#### [PROBLEM STATEMENT]
Extract all lines that hold "computer" from the records below.

Pixel coordinate grounding data
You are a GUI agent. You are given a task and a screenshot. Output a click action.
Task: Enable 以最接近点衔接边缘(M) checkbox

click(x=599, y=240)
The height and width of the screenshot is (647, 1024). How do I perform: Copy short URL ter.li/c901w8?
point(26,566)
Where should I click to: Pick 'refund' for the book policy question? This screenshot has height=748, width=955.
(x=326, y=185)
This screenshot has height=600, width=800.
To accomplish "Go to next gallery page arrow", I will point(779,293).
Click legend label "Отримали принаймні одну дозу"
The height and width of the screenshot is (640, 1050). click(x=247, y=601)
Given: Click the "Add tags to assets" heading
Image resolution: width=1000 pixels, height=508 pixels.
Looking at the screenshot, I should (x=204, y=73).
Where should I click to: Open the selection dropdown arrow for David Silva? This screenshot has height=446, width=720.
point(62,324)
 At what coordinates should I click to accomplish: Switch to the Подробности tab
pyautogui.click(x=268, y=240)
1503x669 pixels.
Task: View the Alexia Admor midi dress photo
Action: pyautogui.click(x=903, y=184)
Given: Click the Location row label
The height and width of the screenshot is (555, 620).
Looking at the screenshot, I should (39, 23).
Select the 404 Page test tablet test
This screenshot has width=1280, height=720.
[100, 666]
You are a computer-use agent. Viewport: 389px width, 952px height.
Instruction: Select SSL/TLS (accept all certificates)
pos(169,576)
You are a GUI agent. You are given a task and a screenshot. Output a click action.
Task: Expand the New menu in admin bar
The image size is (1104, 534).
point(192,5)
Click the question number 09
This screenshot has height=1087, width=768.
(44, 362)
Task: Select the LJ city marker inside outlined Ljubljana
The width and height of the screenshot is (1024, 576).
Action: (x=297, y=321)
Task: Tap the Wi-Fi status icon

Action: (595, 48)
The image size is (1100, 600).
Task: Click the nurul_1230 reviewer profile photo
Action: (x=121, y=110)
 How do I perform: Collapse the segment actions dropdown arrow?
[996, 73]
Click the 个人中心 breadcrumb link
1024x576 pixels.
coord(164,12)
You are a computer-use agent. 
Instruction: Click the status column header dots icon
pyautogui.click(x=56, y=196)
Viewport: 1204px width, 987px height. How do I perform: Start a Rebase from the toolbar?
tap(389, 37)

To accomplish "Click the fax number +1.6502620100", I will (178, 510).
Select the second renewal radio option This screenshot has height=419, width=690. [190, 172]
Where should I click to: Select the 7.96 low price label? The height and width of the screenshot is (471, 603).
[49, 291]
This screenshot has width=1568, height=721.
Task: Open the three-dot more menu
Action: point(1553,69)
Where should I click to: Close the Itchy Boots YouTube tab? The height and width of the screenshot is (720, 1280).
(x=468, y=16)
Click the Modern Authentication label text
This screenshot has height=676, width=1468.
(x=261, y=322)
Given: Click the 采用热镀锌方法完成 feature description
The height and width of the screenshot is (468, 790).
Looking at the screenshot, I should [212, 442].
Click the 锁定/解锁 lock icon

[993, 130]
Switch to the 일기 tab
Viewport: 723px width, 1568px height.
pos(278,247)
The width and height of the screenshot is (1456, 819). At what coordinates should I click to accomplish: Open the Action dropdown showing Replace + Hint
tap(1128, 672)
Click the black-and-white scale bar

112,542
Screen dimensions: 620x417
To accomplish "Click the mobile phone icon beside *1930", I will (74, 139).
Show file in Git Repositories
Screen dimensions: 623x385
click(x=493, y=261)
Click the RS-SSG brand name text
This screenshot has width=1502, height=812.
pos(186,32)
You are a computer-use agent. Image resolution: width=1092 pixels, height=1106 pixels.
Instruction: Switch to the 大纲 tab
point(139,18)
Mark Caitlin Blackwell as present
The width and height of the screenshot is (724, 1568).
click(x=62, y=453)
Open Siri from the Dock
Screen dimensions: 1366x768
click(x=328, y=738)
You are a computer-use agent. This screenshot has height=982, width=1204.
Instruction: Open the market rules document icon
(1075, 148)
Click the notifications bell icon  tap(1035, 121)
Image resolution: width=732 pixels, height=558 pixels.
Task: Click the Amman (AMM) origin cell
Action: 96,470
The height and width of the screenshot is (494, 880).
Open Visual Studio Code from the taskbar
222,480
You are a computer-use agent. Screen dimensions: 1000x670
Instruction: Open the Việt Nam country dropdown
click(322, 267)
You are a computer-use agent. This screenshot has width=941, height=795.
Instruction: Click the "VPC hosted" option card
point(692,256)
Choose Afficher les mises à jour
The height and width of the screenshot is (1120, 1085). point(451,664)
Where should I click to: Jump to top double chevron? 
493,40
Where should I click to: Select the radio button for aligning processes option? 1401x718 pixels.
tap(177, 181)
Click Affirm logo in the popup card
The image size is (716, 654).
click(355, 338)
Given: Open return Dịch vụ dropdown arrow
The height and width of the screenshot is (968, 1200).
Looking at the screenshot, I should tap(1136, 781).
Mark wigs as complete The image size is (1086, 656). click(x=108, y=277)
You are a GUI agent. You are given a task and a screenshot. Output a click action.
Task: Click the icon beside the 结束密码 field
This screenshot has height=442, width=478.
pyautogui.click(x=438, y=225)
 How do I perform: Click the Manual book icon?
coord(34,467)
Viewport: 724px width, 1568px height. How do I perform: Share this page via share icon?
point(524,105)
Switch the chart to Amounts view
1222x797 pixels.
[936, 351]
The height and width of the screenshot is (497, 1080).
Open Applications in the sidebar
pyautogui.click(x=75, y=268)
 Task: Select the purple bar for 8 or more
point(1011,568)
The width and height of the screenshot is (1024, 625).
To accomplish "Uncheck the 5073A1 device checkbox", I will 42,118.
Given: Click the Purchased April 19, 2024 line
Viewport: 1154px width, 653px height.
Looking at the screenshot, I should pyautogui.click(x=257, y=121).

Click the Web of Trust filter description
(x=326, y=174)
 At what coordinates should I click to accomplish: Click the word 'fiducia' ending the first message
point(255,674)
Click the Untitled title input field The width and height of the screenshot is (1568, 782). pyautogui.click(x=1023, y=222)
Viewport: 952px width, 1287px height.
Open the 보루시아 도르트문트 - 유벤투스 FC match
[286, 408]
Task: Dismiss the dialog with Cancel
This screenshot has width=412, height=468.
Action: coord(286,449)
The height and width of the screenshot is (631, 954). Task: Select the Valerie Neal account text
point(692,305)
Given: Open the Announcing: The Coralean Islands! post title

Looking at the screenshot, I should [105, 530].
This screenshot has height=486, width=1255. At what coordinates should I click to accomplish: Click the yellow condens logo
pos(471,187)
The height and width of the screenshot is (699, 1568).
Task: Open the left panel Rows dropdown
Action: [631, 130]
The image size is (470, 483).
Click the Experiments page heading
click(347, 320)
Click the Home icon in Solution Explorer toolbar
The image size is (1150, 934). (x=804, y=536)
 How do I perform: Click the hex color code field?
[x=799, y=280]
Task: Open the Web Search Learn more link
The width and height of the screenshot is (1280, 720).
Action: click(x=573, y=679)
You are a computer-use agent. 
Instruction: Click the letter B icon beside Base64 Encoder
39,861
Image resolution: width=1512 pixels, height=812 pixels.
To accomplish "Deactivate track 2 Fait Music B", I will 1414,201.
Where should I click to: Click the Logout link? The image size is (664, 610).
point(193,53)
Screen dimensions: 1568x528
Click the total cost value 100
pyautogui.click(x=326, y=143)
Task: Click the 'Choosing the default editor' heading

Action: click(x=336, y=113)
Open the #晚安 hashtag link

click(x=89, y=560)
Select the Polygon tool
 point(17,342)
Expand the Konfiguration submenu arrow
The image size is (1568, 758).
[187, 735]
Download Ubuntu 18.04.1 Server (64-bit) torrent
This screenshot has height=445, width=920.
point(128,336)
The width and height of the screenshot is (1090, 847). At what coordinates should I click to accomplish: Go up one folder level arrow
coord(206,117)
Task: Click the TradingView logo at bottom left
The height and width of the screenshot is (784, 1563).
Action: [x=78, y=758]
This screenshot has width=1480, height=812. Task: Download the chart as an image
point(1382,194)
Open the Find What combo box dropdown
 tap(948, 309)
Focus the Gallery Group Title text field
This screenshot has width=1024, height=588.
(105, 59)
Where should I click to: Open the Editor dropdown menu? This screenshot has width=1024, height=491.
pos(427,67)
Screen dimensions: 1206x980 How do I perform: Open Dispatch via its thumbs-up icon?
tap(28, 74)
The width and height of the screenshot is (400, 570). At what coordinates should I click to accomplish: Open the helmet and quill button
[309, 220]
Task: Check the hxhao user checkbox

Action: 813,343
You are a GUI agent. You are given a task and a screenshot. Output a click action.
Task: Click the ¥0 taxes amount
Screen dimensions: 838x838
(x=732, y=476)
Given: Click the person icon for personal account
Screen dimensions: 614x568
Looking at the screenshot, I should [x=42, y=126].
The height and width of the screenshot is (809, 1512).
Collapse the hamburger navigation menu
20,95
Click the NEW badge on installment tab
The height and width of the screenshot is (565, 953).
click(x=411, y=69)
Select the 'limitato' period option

#### [TASK RESPONSE]
You are a computer-use agent. Viewport: 389px width, 952px height.
You are a computer-use agent. 
You are a computer-use agent. Image resolution: width=1092 pixels, height=1106 pixels.
You are a computer-use agent. This screenshot has height=982, width=1204.
You are a computer-use agent. Screen dimensions: 1000x670
You are a computer-use agent. This screenshot has width=941, height=795.
You are a computer-use agent. 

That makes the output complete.